טכניון מכון טכנולוגי לישראל
הטכניון מכון טכנולוגי לישראל - בית הספר ללימודי מוסמכים  
M.Sc Thesis
M.Sc StudentSpicer Matthew
SubjectReducing Computational Effort in Structural Topology
Optimization using Reanalysis with a Stiff
Reference Matrix
DepartmentDepartment of Civil and Environmental Engineering
Supervisor Professor Oded Amir
Full Thesis textFull thesis text - English Version


Abstract

Topological optimization for continuum structures is a computational method that strives to obtain the optimal material distribution in a given design space, usually discretized using the finite element method. The method is based on the distribution of material so that high stress areas will receive more material, while reducing material in low stress areas, aiming eventually to obtain a final structure that will be more efficient. As a result of significantly increasing progress in computational and 3D printing capabilities that enable the construction of complex structures, the method has become a central part of the design process in the automotive and aviation industries. One of the main challenges of topology optimization is managing to provide results in a reasonable time for nonlinear cases and large-scale problems. The computational effort in structural optimization is influenced by 3 main factors: the complexity of the model, the type of analysis and the optimization formulation.
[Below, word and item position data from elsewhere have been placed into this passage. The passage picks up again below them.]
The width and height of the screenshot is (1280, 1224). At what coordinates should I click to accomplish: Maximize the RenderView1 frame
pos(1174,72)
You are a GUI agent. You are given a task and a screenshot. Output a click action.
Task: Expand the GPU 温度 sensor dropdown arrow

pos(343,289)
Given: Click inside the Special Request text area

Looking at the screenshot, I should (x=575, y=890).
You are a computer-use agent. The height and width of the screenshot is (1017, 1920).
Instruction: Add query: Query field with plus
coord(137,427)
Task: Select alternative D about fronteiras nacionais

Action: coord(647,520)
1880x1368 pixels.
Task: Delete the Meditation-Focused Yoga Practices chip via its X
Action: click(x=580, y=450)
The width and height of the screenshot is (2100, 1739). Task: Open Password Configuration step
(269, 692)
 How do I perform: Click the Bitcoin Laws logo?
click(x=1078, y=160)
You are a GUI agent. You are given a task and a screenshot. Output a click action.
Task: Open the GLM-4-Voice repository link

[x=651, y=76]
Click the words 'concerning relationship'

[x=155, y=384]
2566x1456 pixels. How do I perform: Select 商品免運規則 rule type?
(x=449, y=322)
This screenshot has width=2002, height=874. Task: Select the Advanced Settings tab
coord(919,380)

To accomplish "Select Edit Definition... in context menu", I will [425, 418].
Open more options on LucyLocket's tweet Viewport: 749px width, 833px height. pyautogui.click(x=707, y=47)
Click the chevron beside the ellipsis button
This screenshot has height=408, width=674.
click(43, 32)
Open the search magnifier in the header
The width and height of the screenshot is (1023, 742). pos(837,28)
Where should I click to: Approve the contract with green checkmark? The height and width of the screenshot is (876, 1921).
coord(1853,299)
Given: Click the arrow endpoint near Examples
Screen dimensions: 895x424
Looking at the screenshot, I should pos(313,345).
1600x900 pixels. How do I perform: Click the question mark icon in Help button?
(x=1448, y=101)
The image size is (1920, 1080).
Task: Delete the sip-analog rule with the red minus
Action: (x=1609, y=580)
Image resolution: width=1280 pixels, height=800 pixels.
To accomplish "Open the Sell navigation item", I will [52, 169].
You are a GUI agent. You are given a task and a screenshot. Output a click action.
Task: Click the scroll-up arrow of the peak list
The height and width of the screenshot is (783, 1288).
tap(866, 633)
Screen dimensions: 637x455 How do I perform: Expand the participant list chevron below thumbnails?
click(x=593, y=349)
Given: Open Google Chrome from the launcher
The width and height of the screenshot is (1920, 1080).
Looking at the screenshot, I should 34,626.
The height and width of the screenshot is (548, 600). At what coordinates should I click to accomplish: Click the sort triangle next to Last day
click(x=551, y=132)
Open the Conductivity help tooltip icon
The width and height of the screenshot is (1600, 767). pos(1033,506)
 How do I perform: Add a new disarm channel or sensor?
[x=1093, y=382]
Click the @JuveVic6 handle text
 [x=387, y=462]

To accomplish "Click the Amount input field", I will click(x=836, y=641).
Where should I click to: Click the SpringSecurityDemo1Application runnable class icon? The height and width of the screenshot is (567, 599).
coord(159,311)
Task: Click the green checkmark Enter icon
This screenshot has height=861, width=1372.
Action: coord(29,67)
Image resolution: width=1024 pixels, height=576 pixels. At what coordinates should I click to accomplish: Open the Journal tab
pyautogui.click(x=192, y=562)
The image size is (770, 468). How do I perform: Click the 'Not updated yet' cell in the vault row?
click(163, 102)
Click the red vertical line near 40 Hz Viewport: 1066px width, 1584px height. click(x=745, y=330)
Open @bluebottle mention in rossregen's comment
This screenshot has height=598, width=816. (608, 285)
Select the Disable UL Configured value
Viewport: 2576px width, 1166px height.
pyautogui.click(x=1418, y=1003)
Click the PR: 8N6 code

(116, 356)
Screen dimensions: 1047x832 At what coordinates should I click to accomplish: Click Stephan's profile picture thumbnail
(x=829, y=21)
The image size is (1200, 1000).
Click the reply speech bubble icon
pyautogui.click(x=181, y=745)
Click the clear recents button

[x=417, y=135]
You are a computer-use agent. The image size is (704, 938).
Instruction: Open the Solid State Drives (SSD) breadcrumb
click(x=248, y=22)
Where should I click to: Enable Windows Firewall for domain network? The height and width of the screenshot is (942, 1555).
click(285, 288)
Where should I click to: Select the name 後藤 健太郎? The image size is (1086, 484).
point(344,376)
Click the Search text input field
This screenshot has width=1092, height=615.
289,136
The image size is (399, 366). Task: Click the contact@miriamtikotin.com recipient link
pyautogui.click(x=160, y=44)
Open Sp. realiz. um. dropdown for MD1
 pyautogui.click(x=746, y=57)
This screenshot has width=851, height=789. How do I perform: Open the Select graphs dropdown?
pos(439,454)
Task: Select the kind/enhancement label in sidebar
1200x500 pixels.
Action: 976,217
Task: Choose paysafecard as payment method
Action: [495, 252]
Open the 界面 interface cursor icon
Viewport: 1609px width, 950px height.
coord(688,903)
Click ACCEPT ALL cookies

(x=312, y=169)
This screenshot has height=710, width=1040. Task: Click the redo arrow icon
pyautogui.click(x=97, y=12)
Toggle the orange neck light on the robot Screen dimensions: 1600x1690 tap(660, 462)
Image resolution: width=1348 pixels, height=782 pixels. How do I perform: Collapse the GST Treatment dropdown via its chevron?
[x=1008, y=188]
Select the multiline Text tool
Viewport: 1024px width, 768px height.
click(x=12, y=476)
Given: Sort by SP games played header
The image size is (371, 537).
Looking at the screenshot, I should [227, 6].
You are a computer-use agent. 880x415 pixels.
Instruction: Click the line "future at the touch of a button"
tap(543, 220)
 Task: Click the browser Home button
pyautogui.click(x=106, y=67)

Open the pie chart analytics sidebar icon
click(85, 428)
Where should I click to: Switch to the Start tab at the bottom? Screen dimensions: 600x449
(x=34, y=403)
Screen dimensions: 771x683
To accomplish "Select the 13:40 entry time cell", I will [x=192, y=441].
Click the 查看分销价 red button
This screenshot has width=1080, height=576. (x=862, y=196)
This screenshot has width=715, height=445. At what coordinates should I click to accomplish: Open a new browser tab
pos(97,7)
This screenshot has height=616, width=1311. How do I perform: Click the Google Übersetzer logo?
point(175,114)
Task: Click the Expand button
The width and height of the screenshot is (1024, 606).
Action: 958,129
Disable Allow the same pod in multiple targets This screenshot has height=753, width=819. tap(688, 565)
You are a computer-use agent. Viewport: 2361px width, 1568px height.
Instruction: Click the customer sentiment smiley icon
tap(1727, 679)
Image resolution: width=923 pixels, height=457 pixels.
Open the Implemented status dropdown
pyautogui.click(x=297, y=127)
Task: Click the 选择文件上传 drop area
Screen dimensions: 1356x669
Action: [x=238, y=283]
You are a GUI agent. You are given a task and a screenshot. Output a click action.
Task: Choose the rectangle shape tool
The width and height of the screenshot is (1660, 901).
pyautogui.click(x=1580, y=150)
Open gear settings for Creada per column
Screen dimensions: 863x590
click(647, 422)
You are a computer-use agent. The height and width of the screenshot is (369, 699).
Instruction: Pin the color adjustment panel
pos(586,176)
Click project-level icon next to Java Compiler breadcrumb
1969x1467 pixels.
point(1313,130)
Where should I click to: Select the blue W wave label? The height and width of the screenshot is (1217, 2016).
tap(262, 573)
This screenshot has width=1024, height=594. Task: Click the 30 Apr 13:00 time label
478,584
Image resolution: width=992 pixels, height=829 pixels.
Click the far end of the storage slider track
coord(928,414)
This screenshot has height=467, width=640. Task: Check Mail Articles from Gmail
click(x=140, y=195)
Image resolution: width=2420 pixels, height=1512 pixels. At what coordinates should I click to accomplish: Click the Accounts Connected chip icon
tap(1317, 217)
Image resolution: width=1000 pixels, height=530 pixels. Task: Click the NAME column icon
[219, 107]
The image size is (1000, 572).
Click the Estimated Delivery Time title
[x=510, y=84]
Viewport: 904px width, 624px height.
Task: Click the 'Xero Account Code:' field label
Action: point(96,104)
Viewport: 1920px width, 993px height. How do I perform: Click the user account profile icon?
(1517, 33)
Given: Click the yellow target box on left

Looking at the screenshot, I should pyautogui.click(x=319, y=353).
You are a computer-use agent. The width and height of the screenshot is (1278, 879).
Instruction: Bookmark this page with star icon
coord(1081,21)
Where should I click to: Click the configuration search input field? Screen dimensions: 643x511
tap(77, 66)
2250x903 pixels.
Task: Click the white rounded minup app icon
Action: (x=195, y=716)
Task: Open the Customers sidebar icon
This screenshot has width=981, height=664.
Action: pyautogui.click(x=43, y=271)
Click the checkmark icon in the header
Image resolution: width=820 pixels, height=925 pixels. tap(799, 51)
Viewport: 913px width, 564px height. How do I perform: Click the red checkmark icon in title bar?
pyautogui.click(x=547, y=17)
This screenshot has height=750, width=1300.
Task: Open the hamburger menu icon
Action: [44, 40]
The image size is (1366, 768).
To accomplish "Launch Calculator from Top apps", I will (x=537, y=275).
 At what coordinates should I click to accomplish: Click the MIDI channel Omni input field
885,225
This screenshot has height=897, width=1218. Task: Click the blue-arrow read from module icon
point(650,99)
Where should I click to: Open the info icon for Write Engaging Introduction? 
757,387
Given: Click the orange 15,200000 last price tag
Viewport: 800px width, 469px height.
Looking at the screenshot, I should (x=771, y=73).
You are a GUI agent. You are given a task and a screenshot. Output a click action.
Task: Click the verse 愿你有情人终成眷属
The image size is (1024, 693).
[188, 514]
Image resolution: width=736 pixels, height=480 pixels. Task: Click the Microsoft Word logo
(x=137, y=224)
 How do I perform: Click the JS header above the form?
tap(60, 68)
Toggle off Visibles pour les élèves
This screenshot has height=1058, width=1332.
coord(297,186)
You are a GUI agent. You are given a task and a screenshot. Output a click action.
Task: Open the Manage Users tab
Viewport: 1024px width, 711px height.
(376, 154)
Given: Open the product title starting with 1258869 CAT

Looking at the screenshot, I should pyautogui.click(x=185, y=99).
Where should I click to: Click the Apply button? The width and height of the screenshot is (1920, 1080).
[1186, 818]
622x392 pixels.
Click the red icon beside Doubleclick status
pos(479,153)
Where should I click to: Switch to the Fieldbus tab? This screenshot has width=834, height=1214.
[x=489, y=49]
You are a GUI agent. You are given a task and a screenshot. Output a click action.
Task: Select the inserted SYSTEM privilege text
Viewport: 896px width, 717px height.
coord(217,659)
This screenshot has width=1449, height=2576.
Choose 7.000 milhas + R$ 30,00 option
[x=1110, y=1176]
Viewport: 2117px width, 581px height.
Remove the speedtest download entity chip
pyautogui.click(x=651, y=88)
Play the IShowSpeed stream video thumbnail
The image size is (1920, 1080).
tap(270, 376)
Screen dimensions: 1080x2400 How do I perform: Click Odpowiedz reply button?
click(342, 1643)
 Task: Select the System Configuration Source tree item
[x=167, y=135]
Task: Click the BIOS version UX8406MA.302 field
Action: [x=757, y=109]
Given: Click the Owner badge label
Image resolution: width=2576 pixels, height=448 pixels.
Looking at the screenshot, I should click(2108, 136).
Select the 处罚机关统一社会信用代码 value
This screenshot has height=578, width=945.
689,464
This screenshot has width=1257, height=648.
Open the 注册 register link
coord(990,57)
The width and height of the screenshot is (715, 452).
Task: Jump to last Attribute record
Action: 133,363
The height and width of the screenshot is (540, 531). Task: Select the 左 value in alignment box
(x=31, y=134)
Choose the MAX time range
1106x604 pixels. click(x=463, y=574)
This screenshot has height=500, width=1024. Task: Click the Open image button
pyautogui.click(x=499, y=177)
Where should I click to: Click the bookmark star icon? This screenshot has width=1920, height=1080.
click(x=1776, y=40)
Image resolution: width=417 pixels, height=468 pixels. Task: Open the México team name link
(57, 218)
In the nested formulation of topology optimization where the state variables are "nested" in the design variables, the analysis of the structure will cost the most computational effort. In complex structures where the model is discretized into a large-scale finite element model, the analysis is the most influential factor in the computational effort and can consume over 95\% of the CPU time. Reanalysis methods were developed for this exact reason. The Combined Approximation (CA) reanalysis method developed by Kirsch was found to be applicable for topology optimization methods and significant computer effort can be reduced. The research focuses mainly on the attempt of reducing the number of matrix factorizations required for the solution and the advantage of stiff preconditioning formulation. Essentially, the research refers to nonlinear cases, such as geometrical nonlinearity and buckling eigenvalue problems. This work adds more insights on the subject and brings additional tools to reduce the computational effort. The research was carried out using original MATLAB codes, including the finite element analysis, nonlinear solutions, and all reanalysis methods.